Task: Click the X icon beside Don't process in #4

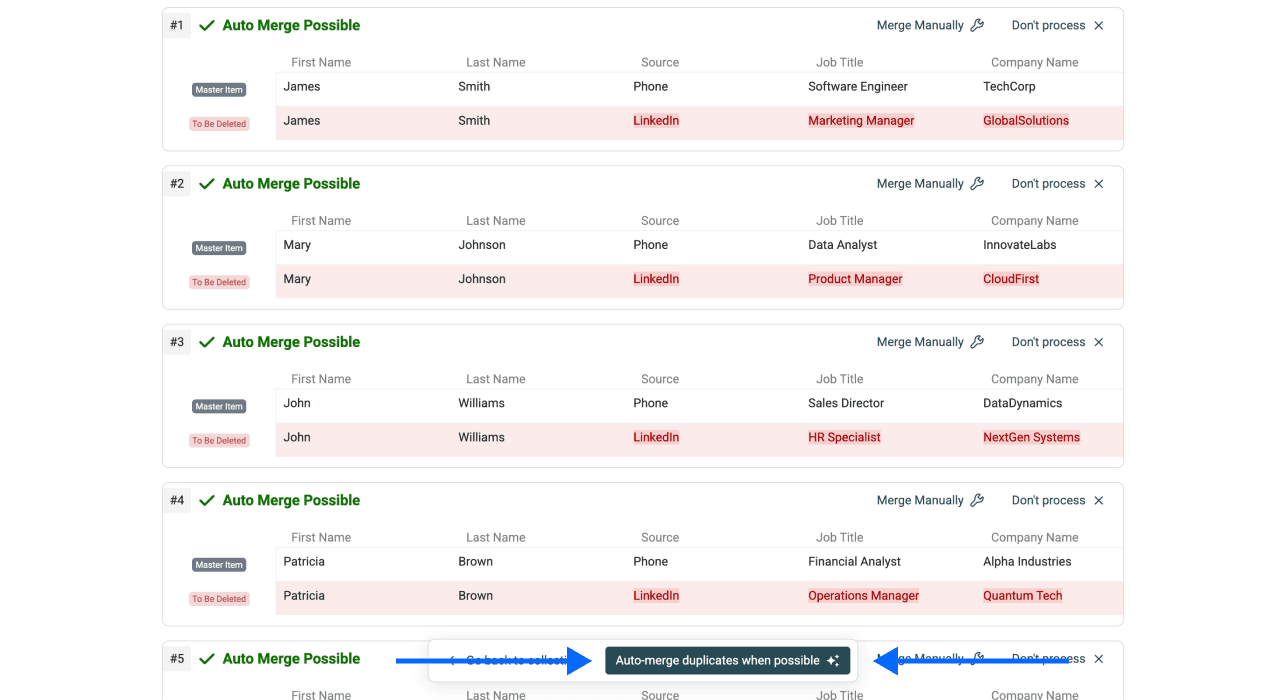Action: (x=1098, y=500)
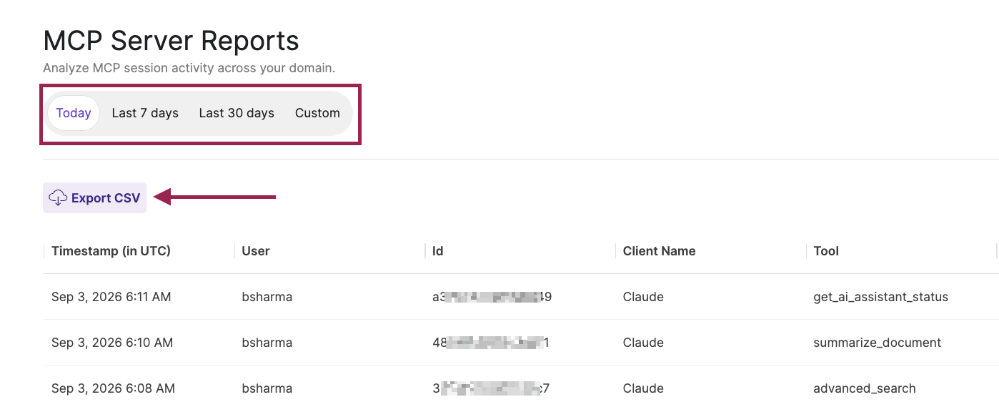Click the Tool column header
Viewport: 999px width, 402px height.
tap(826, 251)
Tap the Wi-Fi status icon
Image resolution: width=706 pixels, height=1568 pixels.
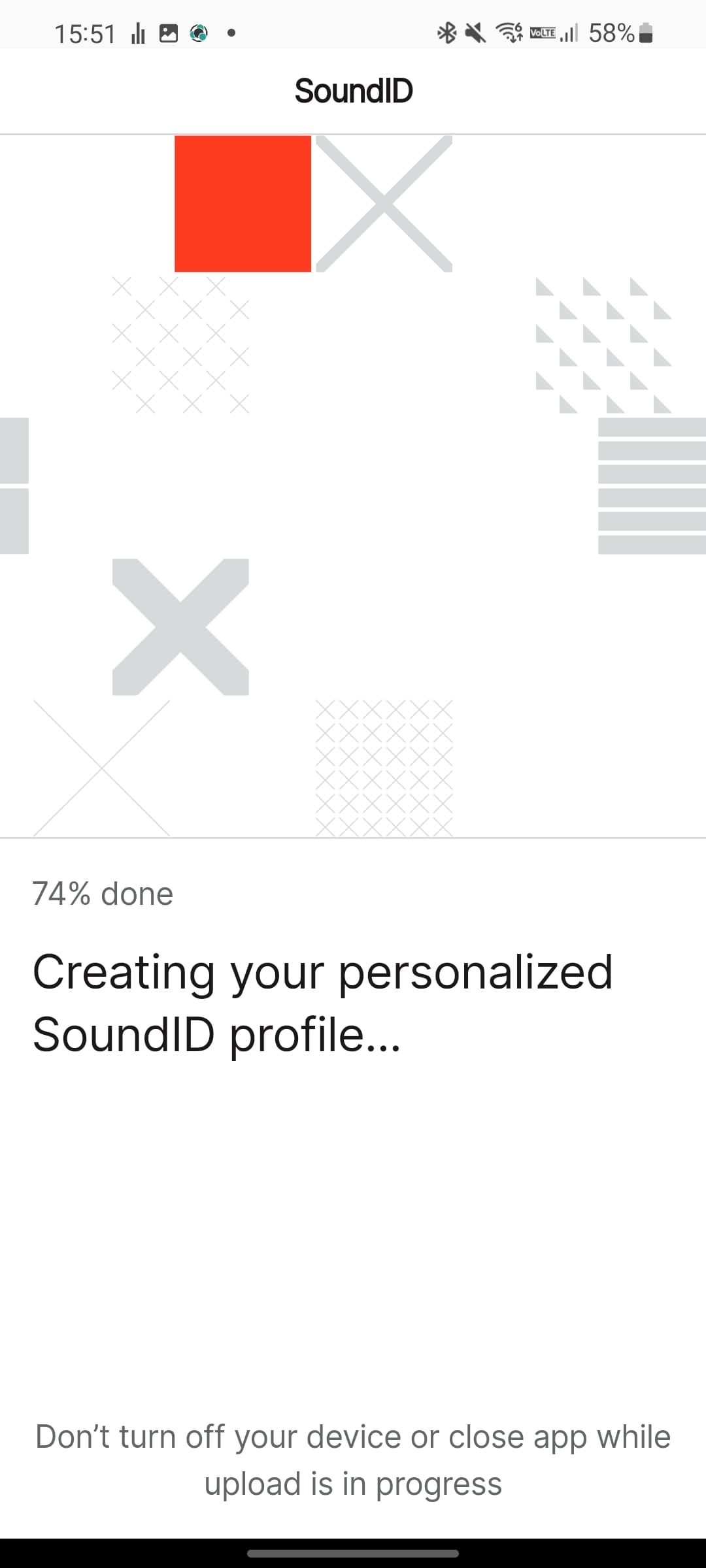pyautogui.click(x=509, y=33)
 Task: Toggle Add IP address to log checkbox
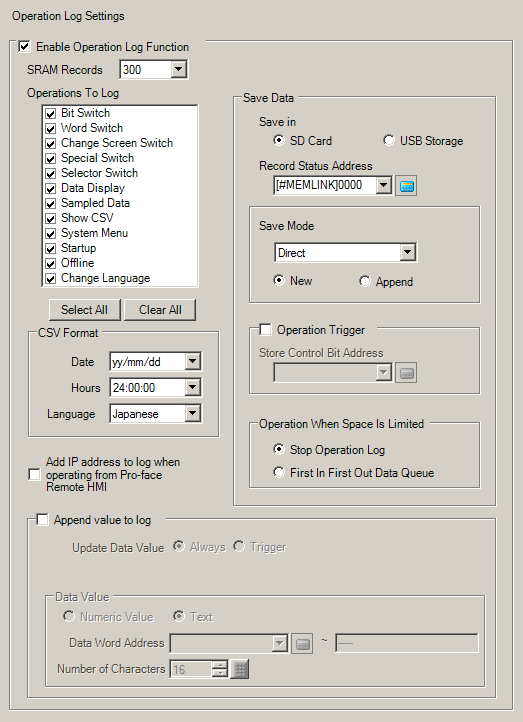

▸ **Exercise objective**
The listing above, line by line: print it exactly, but not its pictures.

▸ **Answer box**
Task: Click the X icon beside Don't process in #4

Action: (x=1098, y=500)
Click the Tool column header
Viewport: 999px width, 402px height.
tap(826, 251)
Tap the Wi-Fi status icon
Image resolution: width=706 pixels, height=1568 pixels.
pyautogui.click(x=509, y=33)
 Task: Toggle Add IP address to log checkbox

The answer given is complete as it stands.